Giroux, Henry A. (2011), On Critical Pedagogy. New York: Continuum. (186 Pages)
ISBN 978-1-44116-2-540 (Paperback)
₹ 1300
Henry Giroux is the Global TV Network Chair in English and Cultural Studies at McMaster University, Canada. His publications, spanning over three decades, vouch for his important contribution in the field of critical pedagogy, cultural studies, influence of media on the youth, among others. This collection of Giroux’s essays (2011) is a complex and important contribution in the field of education. Through his essays, Giroux raises questions on the traditional pedagogical system that relies on memorizing tasks for tests and rote learning. He suggests that since the 1980s, the right-wing conservative educational theorists have attempted to contain the influence of teachers by reducing the educational system to an establishment that promotes “unthinking”, “anti-intellectual” and “outcome-based” practices, in which the educators and students remain mere stakeholders. In fact, by charting the detrimental effect of neo-liberalism on educational technologies, Giroux fixes the significant role of education in democracy. He emphasizes how the free ideas of neo-liberals that address social issues, are in fact more harmful. Giroux’s assessment pivots on the theory that for a democracy to thrive, education must be central to it, and must also provide stimulus for critical engagement and debates. Apart from some fairly significant takeaways from the book, the main issue that gets highlighted is the sense of immediateness and urgency in wresting education from the immutable clutches of neo-liberalism.
Over five sections, Giroux moves from discussing the immediate need for critical pedagogy in what he calls “dark times”, to suggesting techniques of rethinking education as sites of struggle and political resistance against the status quo. Giroux says, “As a form of provocation and challenge, critical pedagogy attempts to take young people beyond the world they are familiar with and makes clear how classroom knowledge, values, desires, and social relations are always implicated in power” (p. 6).

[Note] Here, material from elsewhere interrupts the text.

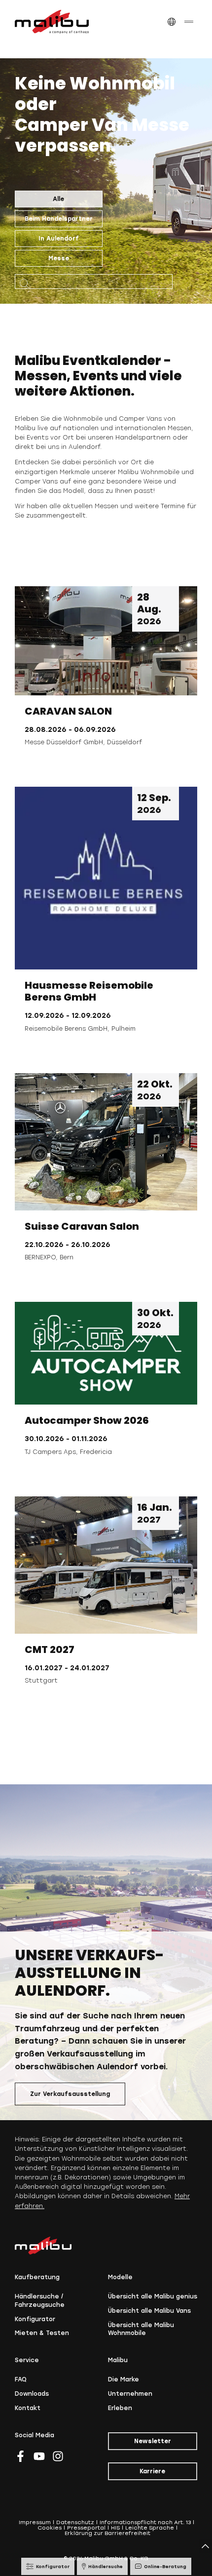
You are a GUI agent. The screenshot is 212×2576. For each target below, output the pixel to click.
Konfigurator (35, 2319)
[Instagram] (58, 2456)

The book urges the reader to participate in altering the hegemonic regime of a civic culture of anti-intellectual, banal education policies and practices such as statistical marking or grading system and punishments, etc.
In observing the education-culture-power triad, Giroux turns to Harold Entwistle and E.D. Hirsch, who in turn look at the work of Antonio Gramsci. While Entwistle and Hirsch look to Gramsci to derive that students must be endowed with skills as part of education, Giroux looks further and concludes that Gramsci’s intellectual theories actually support critical pedagogy. According to Gramsci, pedagogy cannot be understood outside of power politics, and it is here that Giroux states that culture and pedagogy may not be seen as independent of politics, but actively engaging with it.
In subsequent sections, Giroux refers to seminal figures of critical thought on education and pedagogy such as Paulo Freire, Adorno, Horkheimer and Habermas, among others. In the modern/postmodern world, Giroux highlights the significance of education as a form of political intervention that creates the possibilities of debate, and consequently, self-definition and agency. He is also quick to alert the reader to the inherent flaw in this promise of bringing about democratic critical intervention—it prevents students from seeing how pre-existent systems may be better suited to adapt to the “promise of radical democracy”. Calling this idea utopian, Giroux underlines that there is a need to see the role of critical pedagogy as one that provokes deliberation, resistance and cultivation of capacities beyond knowledge, among the students. This, he seems to suggest, can only be culled from a rigorous deskilling.
Giroux claims that in order to hand over critical pedagogy to the youth of the twenty-first century, higher education must be seen as more than just an investment opportunity where the educators are mere technicians, and the classrooms, uninspired spaces for rigour and unquestioning suffering. Students must be encouraged to question the institutions, policies, and values in the world by intellectually stimulating the educators with the simple motive that academia must recognize the impact that students will have on a generation of young people twice removed from the university.
It is this foresight and attentiveness that fills the reader of this book with inspiration to critically engage with the hegemonic discourse, question, derail it, and create a new language of critique and possibility. I would recommend this book as an essential read for all educators so that they can deeply imbibe the sense of urgency in debunking the controlling regime in order to create space for a radical democracy.
Parul Batra is Assistant Professor at Motilal Nehru College (Evening), University of Delhi. Her areas of interest include Victorian novels and Women’s writing.